長野県で超高齢社会セミナー実施
2016.03.09
超高齢社会の中での社会・損保の役割を考える
日本損害保険協会北関東支部長野損保会(会長:光野 尚・あいおいニッセイ同和損害保険株式会社 長野支店長)と一般社団法人長野県損害保険代理業協会は、3月2日(水)に長野市のJA長野県ビル会議室で、損害保険会社社員と代理店を対象に、「超高齢社会セミナー」を実施しました。当日は60名の受講者が参加しました。
第一部は、長野県警察本部交通部交通企画課交通安全対策推進室長兼指導官の篠原 一則 氏を講師に招き、「長野県内の高齢者交通事故の現状と対策」というテーマで講義を実施しました。篠原氏からは実際の交通事故データに基づき、「高齢者の身体特徴として、動体視力の低下や視野の狭窄、暗順応の鈍化が発生するが、免許の更新時には静止視力の測定しかないため、詳細な視力を把握できず、また自覚がないことが問題である。結果として、歩行者や標識を見落とし事故の原因になる」等の説明や具体的な事故事例の紹介がありました。
第二部は、長野市保健福祉部介護保険課中部地域包括支援センター係長の高戸谷 千志美 氏と同保健福祉部介護保険課係長の冨岡 羊子 氏を講師に招き、「長野県の高齢化の現状と社会の役割」というテーマで講義を実施しました。高戸谷氏は「認知症鉄道事故訴訟の最高裁判決で認知症患者の徘徊が注目を集めているが、認知症=徘徊は間違った認識である。」と述べ、認知症への正しい理解を求めました。また、高戸谷氏が保健師として実際に高齢者と接した豊富な経験談として、高齢になると理解・判断力に障害が生じ二つ以上のことが重なるとうまく処理ができなくなるため書類は一つずつ提示するなど、損害保険の営業中起こり得る事例を交えながら、すぐにでも活用できる実践的な講義となりました。本講義は、長野市の「認知症サポーター養成講座」を兼ねており、修了者には認知症サポーターの印である「オレンジリング」が渡されました。
次に冨岡氏から「満期更改の手続きのアポイントを70歳台女性に前日電話でとったにもかかわらず、忘れてしまっている」という実際にあった事例のロールプレイングが行われました。その後こうした場合には、どのように接したらよいかというテーマでグループワークがあり、参加者は自分の経験等に照らし合わせながら、討論を行いました。

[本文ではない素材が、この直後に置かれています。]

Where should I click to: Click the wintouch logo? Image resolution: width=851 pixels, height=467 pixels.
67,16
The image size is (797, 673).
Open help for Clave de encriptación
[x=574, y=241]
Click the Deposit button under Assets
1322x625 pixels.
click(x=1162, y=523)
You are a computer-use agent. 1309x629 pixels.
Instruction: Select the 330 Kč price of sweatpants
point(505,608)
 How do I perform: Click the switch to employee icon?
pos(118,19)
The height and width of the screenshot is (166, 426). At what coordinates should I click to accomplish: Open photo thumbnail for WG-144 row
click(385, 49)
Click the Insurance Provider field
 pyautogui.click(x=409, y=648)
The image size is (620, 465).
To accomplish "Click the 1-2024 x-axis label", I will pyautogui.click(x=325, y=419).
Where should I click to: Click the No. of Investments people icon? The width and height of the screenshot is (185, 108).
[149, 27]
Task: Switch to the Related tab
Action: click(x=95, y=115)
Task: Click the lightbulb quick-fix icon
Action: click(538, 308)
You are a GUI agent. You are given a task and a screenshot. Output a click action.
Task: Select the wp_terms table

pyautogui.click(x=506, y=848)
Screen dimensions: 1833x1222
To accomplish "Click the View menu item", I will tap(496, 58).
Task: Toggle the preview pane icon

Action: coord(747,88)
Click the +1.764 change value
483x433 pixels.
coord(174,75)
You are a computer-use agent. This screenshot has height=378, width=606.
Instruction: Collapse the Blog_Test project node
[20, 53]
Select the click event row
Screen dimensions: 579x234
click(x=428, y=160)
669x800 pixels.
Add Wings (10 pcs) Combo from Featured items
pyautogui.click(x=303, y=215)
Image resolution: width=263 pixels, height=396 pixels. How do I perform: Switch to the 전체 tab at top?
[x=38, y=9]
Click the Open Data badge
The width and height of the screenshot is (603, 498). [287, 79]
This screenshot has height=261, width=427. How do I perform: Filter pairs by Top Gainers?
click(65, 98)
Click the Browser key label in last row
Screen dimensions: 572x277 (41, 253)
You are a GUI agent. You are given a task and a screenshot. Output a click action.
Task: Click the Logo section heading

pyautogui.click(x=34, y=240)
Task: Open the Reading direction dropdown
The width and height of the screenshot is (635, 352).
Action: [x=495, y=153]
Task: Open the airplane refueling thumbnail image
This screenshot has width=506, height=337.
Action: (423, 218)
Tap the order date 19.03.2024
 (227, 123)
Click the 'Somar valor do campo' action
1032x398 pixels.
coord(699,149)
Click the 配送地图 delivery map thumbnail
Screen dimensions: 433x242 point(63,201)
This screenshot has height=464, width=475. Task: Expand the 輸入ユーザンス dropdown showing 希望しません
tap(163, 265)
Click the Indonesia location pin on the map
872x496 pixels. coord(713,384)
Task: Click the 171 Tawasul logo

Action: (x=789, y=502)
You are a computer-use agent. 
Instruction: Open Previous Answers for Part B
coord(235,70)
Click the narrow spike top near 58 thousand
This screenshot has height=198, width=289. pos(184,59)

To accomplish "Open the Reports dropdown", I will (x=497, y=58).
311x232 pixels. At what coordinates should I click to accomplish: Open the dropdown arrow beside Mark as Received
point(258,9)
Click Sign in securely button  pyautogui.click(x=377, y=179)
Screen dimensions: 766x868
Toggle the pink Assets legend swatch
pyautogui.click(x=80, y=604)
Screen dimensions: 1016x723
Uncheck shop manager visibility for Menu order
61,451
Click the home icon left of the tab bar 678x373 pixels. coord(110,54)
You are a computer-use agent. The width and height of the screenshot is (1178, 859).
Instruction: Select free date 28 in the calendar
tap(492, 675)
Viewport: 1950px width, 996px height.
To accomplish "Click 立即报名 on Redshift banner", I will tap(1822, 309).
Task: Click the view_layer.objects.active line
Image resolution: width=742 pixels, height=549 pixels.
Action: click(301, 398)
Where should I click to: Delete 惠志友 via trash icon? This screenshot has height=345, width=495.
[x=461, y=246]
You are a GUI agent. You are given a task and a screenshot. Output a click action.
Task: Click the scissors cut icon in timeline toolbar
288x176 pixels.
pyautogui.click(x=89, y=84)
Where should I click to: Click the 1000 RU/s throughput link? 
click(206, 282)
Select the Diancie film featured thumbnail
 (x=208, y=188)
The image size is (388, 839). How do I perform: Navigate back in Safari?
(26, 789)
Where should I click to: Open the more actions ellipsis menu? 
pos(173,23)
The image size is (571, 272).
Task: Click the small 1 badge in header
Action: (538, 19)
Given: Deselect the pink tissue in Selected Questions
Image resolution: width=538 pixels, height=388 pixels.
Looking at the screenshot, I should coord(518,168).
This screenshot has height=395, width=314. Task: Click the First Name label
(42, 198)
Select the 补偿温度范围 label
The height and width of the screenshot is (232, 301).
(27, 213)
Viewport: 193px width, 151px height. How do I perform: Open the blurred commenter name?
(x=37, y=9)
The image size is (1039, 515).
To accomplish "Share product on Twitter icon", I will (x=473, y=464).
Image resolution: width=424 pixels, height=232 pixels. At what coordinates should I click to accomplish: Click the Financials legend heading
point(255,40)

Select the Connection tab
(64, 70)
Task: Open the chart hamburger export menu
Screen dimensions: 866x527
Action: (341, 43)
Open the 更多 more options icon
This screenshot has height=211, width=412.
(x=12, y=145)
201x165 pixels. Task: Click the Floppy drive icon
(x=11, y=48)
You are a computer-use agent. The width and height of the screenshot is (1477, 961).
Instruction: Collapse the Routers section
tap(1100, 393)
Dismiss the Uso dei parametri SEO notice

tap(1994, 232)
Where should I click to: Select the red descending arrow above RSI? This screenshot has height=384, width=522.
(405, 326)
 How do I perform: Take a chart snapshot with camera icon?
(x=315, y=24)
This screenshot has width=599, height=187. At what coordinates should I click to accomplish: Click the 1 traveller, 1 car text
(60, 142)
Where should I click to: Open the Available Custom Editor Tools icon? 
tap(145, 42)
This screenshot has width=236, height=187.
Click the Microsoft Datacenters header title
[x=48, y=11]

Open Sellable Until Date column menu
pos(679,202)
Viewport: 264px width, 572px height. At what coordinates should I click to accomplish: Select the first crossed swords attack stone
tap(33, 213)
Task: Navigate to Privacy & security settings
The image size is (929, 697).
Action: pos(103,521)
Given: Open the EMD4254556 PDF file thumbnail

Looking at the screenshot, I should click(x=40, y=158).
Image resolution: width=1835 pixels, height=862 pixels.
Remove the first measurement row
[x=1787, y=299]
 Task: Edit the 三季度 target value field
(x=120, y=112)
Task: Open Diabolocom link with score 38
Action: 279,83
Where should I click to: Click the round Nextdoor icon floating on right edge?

当支部の光野会長からは「2025年には現役世代1.9人で65歳以上の高齢者1人を支える時代が日本にくるといわれている中、長野県は昨年時点において現役世代1.9人で高齢者1人を支えている状況となっている。今回のセミナーを、損害保険業に携わる者が高齢社会の中で具体的に何が出来るか、何をすべきかを考えるきっかけにしていただきたい。」と挨拶がありました。 また、長野県損害保険代理業協会の上原 達 会長からは「代理店は高齢者の事故の関係で日々対応しており、今回のセミナーでは改めて認知症について考えさせられた。毎日の営業活動に役立つ内容であった。」とのコメントがありました。
当支部では今後もこのような勉強会を通じ、損害保険業界が超高齢化社会を支える役割を担うきっかけを作っていきたいと考えています。